The study’s findings suggest recent health reforms aimed at promoting coordination of care may not save money.
“The same service when performed as a ‘hospital outpatient service’ is reimbursed at a higher rate than when performed as an ‘office-based physician service,’” explained Devon Herrick, a senior fellow in health care at the National Center for Policy Analysis. “This may be the same physician working out of the same office he or she always has worked out of but the designation changes to ‘hospital outpatient,’” once the practice has been consolidated into a hospital system, said Herrick.
Coordinated Care Savings Illusory
Coordinated care has been promoted as a solution to hospital care and physician care not being sufficiently coordinated, thought to lead to increased and unnecessary costs.
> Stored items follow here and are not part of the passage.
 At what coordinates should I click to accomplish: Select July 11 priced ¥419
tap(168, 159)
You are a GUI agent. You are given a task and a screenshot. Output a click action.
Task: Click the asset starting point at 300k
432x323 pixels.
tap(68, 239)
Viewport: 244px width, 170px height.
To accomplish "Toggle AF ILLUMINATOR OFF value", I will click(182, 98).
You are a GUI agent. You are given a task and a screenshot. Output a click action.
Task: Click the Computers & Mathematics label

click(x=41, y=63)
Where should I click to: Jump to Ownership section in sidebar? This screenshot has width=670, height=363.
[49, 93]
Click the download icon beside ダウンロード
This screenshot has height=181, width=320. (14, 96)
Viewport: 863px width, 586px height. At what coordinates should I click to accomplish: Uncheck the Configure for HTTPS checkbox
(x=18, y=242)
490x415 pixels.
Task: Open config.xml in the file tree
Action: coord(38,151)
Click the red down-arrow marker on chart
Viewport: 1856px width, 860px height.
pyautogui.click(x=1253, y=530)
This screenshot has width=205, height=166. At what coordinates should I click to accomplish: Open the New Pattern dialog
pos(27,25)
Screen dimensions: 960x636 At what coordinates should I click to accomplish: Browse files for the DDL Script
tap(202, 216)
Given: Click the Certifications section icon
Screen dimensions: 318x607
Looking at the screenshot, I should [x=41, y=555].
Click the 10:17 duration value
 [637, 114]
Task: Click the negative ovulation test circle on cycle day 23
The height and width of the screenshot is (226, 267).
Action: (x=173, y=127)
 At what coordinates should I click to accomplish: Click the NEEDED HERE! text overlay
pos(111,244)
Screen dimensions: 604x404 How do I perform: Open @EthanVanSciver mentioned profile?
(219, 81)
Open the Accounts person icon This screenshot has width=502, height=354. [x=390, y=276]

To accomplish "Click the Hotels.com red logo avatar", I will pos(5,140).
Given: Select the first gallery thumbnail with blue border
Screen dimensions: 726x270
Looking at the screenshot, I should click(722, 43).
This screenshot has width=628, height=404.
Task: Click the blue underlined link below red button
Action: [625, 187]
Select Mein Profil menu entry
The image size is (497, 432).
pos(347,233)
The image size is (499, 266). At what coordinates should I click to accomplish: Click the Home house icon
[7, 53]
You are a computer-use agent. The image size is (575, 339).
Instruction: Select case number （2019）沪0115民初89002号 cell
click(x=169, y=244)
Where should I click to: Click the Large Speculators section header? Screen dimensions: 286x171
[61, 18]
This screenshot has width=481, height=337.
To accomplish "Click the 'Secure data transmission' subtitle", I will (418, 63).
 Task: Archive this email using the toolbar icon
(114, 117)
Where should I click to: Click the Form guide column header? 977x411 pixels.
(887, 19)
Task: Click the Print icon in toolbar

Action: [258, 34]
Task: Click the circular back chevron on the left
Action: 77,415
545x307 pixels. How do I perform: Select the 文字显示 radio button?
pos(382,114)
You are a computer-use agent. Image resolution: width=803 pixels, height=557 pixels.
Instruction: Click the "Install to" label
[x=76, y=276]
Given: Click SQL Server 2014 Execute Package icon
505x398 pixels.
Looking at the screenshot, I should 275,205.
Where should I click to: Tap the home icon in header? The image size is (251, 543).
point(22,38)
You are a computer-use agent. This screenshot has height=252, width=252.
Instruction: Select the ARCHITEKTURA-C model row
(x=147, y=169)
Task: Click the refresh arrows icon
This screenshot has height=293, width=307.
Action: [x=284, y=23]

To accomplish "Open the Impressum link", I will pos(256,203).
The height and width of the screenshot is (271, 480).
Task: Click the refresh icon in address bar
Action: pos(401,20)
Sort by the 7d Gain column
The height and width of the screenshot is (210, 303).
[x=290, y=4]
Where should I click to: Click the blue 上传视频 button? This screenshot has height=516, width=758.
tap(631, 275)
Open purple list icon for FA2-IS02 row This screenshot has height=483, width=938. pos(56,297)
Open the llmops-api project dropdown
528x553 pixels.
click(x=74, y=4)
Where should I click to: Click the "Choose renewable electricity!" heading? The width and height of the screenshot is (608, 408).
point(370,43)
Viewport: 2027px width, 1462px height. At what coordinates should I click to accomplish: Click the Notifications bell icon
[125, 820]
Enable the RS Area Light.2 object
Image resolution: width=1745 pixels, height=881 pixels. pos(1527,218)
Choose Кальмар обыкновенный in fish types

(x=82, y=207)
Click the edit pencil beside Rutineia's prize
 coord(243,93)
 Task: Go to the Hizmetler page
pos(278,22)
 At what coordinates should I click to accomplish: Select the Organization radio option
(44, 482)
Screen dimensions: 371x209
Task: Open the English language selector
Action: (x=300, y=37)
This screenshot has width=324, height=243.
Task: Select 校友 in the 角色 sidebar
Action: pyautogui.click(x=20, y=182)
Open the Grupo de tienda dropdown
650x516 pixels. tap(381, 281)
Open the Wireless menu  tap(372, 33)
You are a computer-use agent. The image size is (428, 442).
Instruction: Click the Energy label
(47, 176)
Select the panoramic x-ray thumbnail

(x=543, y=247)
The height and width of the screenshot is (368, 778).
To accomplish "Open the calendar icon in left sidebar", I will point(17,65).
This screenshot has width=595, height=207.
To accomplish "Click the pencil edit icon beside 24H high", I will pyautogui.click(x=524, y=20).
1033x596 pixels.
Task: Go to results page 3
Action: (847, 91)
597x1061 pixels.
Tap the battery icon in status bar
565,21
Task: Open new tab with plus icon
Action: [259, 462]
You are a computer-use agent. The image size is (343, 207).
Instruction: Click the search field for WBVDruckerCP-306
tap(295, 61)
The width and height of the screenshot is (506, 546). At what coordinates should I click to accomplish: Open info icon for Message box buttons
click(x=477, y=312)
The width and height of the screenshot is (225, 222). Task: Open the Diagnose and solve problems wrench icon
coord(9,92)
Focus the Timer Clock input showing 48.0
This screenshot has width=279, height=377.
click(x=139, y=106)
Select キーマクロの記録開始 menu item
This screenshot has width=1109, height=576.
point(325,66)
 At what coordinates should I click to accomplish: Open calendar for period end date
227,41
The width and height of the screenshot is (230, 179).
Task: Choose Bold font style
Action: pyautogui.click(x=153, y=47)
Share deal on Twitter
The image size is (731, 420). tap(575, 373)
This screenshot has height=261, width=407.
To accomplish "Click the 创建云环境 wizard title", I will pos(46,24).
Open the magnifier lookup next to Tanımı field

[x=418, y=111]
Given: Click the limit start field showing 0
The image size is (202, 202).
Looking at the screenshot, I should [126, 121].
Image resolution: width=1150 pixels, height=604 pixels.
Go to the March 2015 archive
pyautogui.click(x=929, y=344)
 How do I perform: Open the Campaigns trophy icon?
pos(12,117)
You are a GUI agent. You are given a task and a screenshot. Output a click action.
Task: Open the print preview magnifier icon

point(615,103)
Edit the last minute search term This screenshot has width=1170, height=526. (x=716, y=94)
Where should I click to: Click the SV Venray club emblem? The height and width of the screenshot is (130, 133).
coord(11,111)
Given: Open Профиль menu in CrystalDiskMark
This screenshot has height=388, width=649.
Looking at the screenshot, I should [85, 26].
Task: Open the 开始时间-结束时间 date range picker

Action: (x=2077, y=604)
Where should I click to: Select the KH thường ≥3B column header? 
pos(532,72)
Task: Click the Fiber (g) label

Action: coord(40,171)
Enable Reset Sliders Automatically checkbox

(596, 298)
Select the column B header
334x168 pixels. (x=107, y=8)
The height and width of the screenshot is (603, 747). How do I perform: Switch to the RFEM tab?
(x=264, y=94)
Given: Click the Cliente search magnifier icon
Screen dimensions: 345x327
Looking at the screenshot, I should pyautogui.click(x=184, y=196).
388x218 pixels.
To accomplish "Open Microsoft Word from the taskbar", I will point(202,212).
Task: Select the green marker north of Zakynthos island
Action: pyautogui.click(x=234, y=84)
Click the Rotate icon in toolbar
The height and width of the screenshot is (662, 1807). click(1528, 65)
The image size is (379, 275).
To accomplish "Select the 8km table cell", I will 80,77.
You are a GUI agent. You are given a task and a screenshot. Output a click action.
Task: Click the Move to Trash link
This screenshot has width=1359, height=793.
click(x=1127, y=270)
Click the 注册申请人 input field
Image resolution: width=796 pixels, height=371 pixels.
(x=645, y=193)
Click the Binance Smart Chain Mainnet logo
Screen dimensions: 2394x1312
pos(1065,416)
By bringing previously physician-owned practices under the control of hospitals, the hope was that it would increase efficiency and allow physicians and hospitals to better coordinate care.
The key finding of the researchers was that practices owned by local hospitals or multihospital systems incur significantly higher expenditures per patient than integrated medical groups and IPAs owned by participating physicians.
The researchers did find physician practices owned by local hospitals and multihospital systems may better coordinate care than organizations owned by their participating physicians. But any resulting improvements through coordination of care were not associated with lower expenditures per patient.
According to the research, between 2009 and 2012 the total expenditures for care per patient were 10 percent higher in physician organizations that were owned by a local hospital and 20 percent higher in organizations owned by a multihospital system than in organizations owned by participating physicians, after adjusting for patient disease severity and other factors.
The Affordable Care Act, better known as Obamacare, included incentives for hospitals to buy physician practices in order to benefit from coordinated care. “With the Obama Administration’s encouragement and as a result of demographic factors, physicians increasingly began to work for hospitals and hospitals bought physician practices in large numbers,” explained Herrick. “Now, just over half of physicians work for a hospital.”